John Henry Cardinal Newman’s words from his introduction to An Essay on the Development of Christian Doctrine ring truer now than ever: “To be deep in history is to cease to be a Protestant.”
Regardless of our distance from the cliff, Protestantism is heading for it. And the ones standing on the gas pedal don’t even know it. How can they not? They are generally great guys who are way smarter and more well-read than I am. Probably a lot holier too. But a “sign” shouldn’t be necessary for the obvious (think coffee cup with a warning: hot). They see neither the sign nor the obvious.

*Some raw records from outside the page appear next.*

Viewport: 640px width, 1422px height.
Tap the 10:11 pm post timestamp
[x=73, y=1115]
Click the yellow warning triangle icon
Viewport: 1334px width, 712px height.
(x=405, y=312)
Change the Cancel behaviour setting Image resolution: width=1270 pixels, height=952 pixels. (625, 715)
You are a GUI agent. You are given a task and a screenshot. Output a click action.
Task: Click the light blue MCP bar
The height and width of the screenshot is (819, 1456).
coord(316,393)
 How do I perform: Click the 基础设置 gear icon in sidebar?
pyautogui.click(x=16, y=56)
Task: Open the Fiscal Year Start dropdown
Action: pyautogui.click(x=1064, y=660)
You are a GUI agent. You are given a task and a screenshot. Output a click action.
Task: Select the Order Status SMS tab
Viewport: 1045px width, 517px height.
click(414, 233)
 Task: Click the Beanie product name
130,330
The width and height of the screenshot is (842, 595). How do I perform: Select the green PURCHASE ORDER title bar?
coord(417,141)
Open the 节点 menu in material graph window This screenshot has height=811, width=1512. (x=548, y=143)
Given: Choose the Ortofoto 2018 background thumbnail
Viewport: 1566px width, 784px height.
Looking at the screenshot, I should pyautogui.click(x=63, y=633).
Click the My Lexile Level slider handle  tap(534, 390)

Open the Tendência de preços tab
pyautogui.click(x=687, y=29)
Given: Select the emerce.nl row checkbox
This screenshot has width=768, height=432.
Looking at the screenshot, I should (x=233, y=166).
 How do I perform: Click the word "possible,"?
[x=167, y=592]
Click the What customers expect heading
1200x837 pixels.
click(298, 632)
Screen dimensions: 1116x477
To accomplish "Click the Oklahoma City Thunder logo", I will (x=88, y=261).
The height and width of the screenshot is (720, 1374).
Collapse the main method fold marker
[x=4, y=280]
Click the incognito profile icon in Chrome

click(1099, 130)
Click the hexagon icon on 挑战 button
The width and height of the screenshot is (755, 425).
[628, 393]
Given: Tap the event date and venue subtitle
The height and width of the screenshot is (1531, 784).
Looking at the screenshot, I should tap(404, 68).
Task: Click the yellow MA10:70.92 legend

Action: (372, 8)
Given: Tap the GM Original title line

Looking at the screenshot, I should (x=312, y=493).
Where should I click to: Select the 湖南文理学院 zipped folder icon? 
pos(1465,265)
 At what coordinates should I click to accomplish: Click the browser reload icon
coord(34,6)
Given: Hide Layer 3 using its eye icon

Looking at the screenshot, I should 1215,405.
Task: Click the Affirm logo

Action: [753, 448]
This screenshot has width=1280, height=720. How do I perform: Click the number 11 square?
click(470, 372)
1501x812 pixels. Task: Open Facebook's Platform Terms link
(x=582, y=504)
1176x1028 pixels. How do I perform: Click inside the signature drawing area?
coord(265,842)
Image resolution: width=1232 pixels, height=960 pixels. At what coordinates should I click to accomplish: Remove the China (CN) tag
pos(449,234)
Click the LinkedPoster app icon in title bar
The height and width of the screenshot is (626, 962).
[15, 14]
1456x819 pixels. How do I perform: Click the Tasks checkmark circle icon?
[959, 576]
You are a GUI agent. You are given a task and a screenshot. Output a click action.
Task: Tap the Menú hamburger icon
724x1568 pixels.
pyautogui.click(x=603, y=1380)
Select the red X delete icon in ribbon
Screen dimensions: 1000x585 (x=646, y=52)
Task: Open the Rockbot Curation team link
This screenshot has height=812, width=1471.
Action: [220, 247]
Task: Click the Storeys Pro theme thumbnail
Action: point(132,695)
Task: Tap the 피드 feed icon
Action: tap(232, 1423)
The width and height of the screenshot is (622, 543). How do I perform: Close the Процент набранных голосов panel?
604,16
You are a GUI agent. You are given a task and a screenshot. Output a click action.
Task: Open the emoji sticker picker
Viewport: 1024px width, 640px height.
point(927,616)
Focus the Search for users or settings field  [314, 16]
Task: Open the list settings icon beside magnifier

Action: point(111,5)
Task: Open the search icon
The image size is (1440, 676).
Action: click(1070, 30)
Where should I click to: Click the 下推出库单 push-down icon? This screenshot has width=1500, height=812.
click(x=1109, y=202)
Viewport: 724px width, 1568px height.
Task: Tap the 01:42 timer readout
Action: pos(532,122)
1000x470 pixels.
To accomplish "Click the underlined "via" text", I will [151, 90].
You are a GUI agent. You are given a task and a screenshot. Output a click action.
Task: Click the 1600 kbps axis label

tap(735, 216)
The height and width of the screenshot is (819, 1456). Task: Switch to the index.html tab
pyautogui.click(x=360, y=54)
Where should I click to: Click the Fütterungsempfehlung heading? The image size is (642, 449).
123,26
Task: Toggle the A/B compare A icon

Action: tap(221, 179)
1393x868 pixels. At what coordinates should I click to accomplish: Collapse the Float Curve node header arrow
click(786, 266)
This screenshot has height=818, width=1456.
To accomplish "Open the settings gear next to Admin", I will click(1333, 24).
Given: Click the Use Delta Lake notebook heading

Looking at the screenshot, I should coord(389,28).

You know my solution to your “protestant problems,” which you – for now, at least – don’t accept. Fine. But know that your alternative is to embrace Ascol’s and Wilson’s call for more of the same: “We’re headed for that cliff. Floor it!” Seems like they’re looking for a solution, any solution. Except THE solution.
What we have here is a really bad case of Romophobia. They’d rather dip seven times in the Jordan than do that! (II Kings 5). Or maybe just stick with the leprosy. Hey, Naaman, what’s eating you?
They remove or reduce the Sacraments and try to fill the void with a version of America’s Got (Preaching) Talent. Then they reject the visible Head of the Church on Earth, because every man and his Bible are infallible (except for that dude in Rome with the funny hat). What’s left is a bunch of chieftains doing their own enlightened form of booty-shaking around the tribal campfire, holding on to their minuscule papacies.
To paraphrase Benjamin Martin (Mel Gibson) in The Patriot: “I’d rather have one [Pope] 3000 miles away than 3000 [popes] one mile away.” And, trust me, the woods are lousy with popes.
And while Ascol, Wilson, et al. stare heavenward looking for something A.D. 70ish, it will be more like an old wooden shed that once stood on the back of my property. It leaned. A lot. (To the right, BTW.) Then one day with a puff of wind, it was in pieces on the ground. Burnt to the ground. Only better.
So, it matters not whether the collapse of the SBC or the PCA (and all of Protestantism) is a good thing. It’s that it’s an inevitable thing.
It’s as obvious as the end of the sidewalk.